Dopo aver salutato in sloveno, è successo, miracolo, diranno alcuni, il Sindaco di Trieste, alla cerimonia di Opicina, partecipata come non si vedeva da tempo, ha preso la parola condannando con decisione quanto accaduto, con riferimento ai manifesti dei neofascisti del terzo millennio che hanno offeso il luogo del ricordo, dove vengono ricordati
i cinque antifascisti sloveni, Pinko Tomažič, Ivan
Vadnal, Viktor Bobek, Simon Kos e Ivan Ivančič, fucilati presso il
poligono di tiro di Opicina il 15 dicembre 1941. Su sentenza di quel tribunale speciale fascista le cui sentenze non hanno alcun valore giuridico, carta straccia che viene usata dai fascisti per i loro fini politici che non dovrebbero trovare più spazio alcuno, ma che continuano a trovarlo. Manifesti rimossi dopo poche ore da parte di volenterosi cittadini.
Il Sindaco di Trieste ha parlato di pacificazione, ha ricordato dell'iniziativa dei sei sindaci quando si è andati "insieme nei luoghi della memoria", del concerto con i tre Presidenti della Repubblica, Italia, Slovenia e Croazia, ha detto che "c'è necessità di pacificazione in queste terre, che si deve andare avanti con i valori di patria, famiglia, lavoro, educazione in senso civico, c'è stato un '900 terrificante e dobbiamo andare avanti".

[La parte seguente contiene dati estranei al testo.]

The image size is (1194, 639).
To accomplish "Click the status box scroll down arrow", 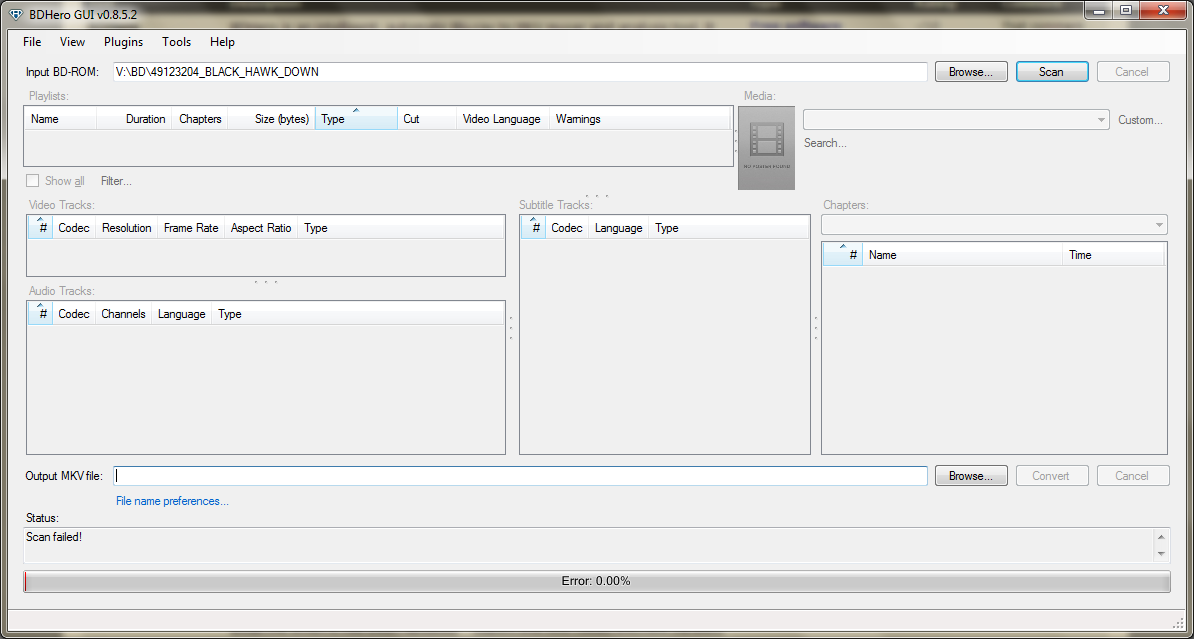I will click(1161, 553).
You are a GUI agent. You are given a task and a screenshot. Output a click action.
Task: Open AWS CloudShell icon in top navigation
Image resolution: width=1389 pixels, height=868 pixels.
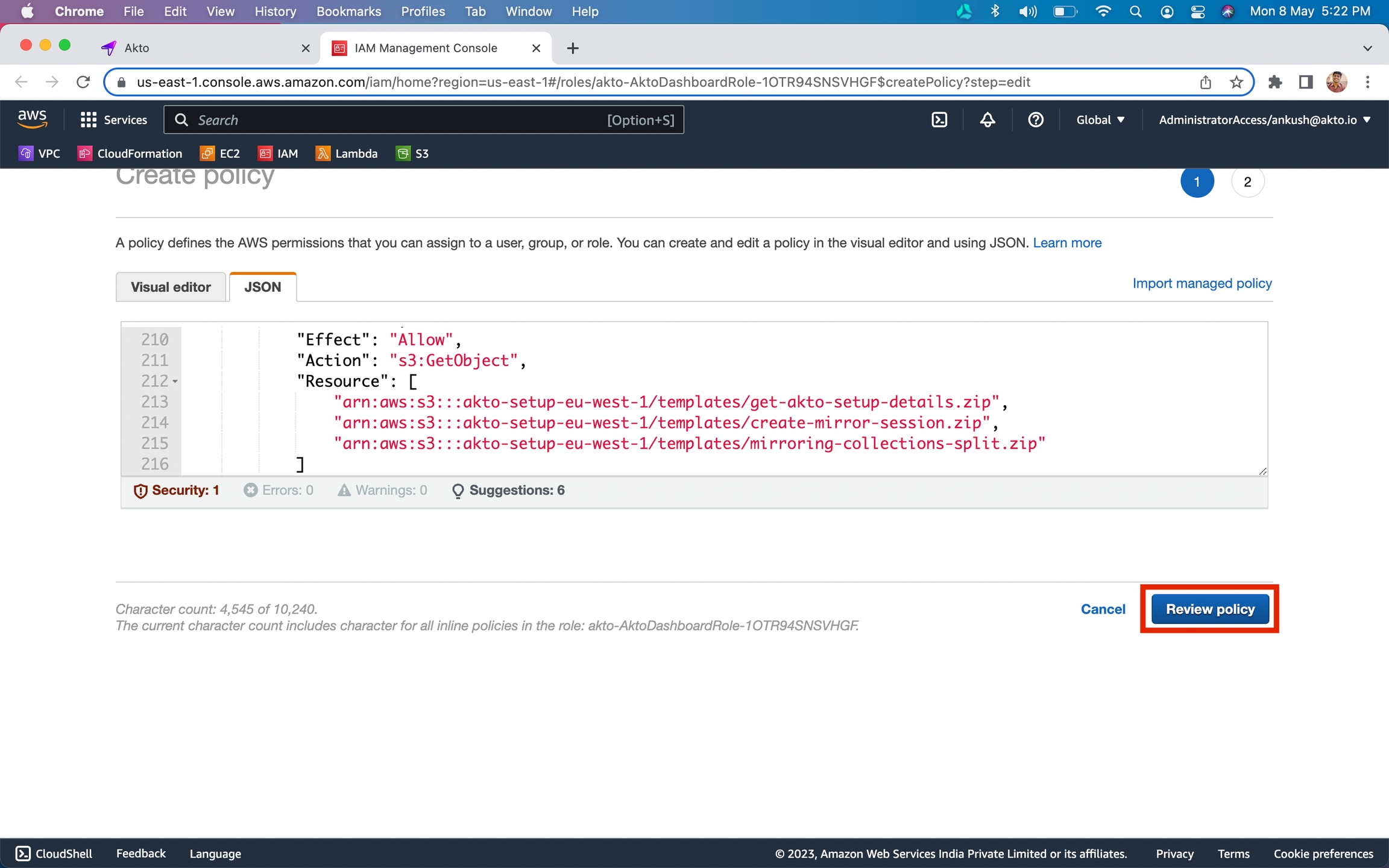(939, 120)
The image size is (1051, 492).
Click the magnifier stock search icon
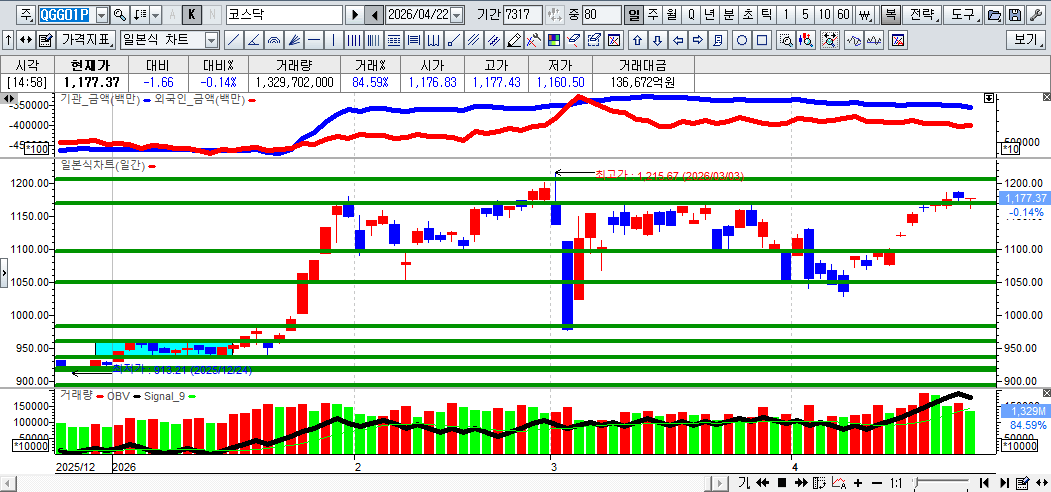[120, 15]
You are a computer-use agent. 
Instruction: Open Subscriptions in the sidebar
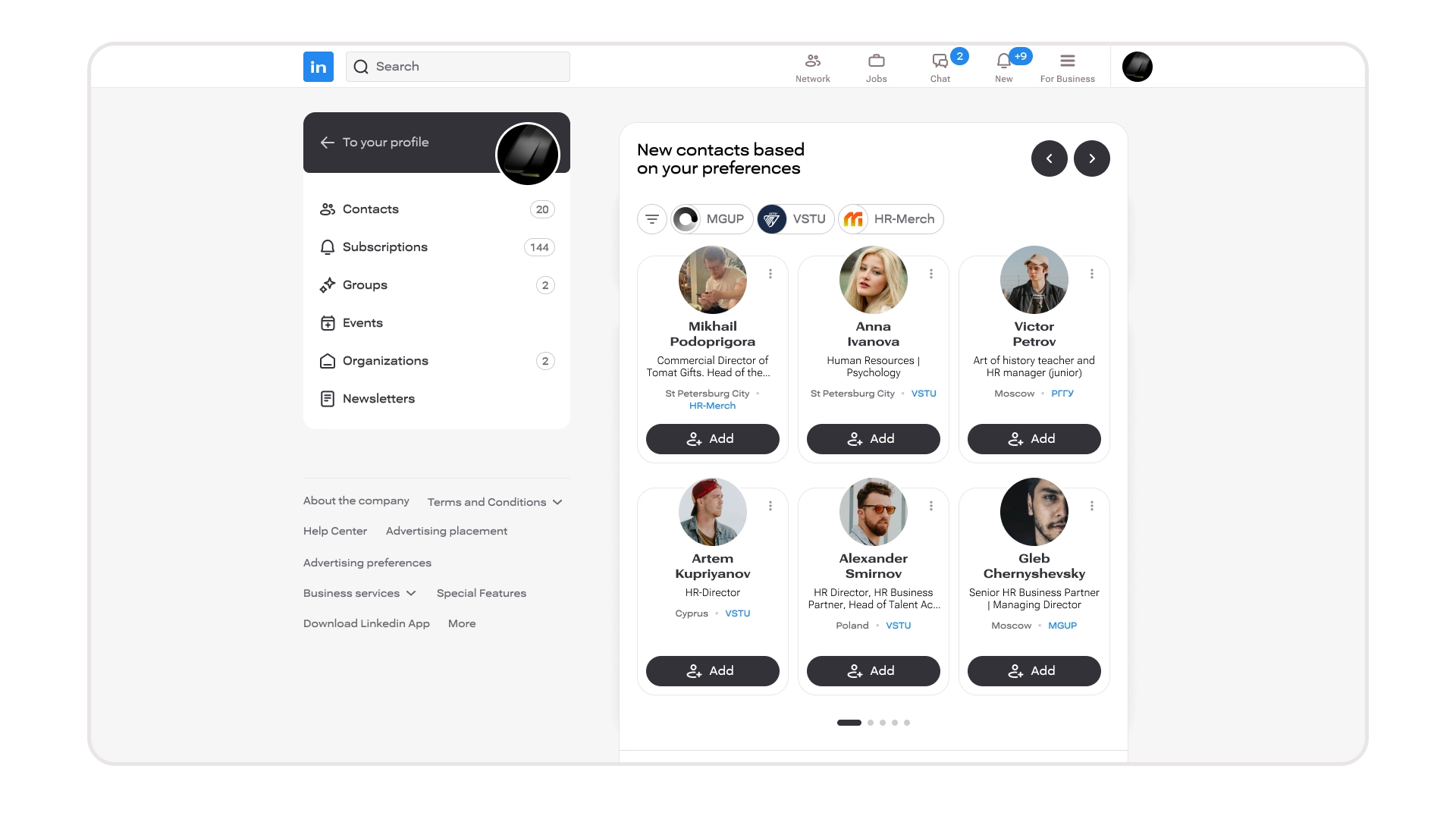pyautogui.click(x=384, y=247)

Ma in cosa deve consistere questa pacificazione? Nel vogliamoci tutti bene? Se la strada della pacificazione è quella rappresentata dal Giorno del Ricordo, dove in sostanza sono stati in gran parte riabilitati i carnefici che qualche giorno prima, il 27 gennaio, con la giornata della Memoria, vengono in modo sacrosanto condannati, anche no. La scusante della pacificazione è funzionale a colpire l'ideologia comunista, ciò che ha rappresentato nel '900, stante il fatto che oggi non rappresenta certamente più alcun "pericolo" elettorale e politico. E' solo una questione di principio, di resa di conti, di chiudere i conti, mettendo la parola fine ad una storia, che deve essere raccontata, dagli sconfitti, visto che l'Italia ha perso la guerra, tramite il riscatto degli sconfitti, nostalgici di quel nazionalismo, di quel ventennio che incombe come una spada di Damocle sull'Italia di oggi, che vuole andare avanti, ma con i valori di dio, patria e famiglia, cioè quei valori, se di valori si può parlare, che hanno caratterizzato il peggio del '900.

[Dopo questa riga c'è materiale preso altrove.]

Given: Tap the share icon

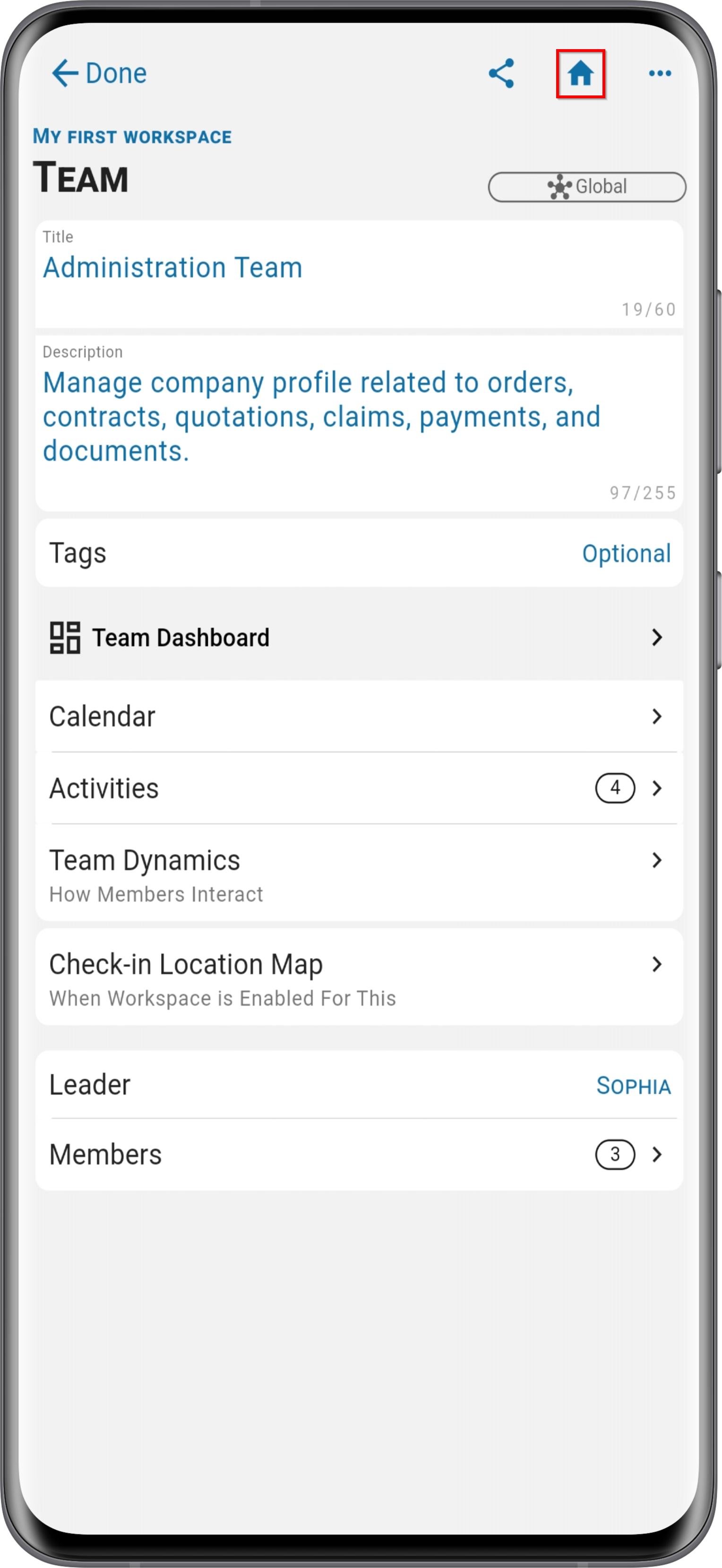Looking at the screenshot, I should (501, 74).
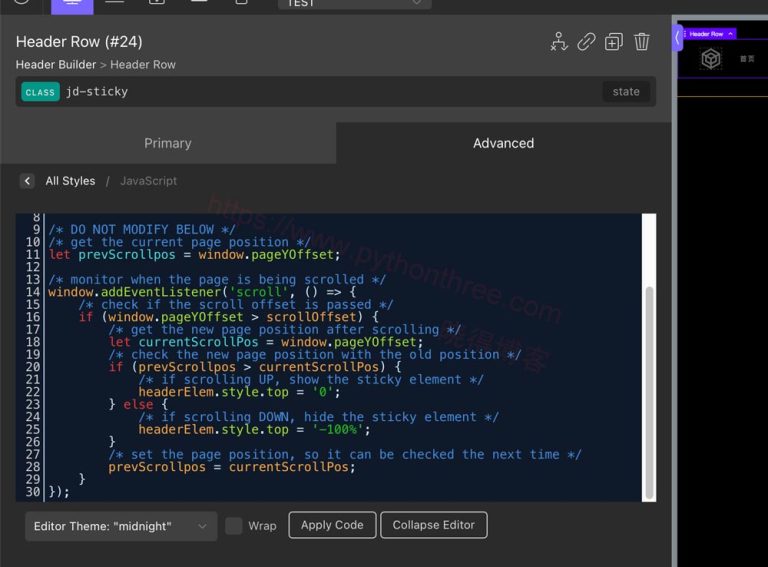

Non c'è alcuna necessità di pacificazione sociale, questa serve agli sconfitti, a chi vuole riabilitarli, non certamente alla memoria della Resistenza e dell'antifascismo. L'inno dei partigiani italiani era fischia il vento, non bella ciao, e questa cosa non dovrebbe mai essere dimenticata ed in quella canzone si cantava ...a conquistare la rossa primavera dove sorge il sol dell'avvenir.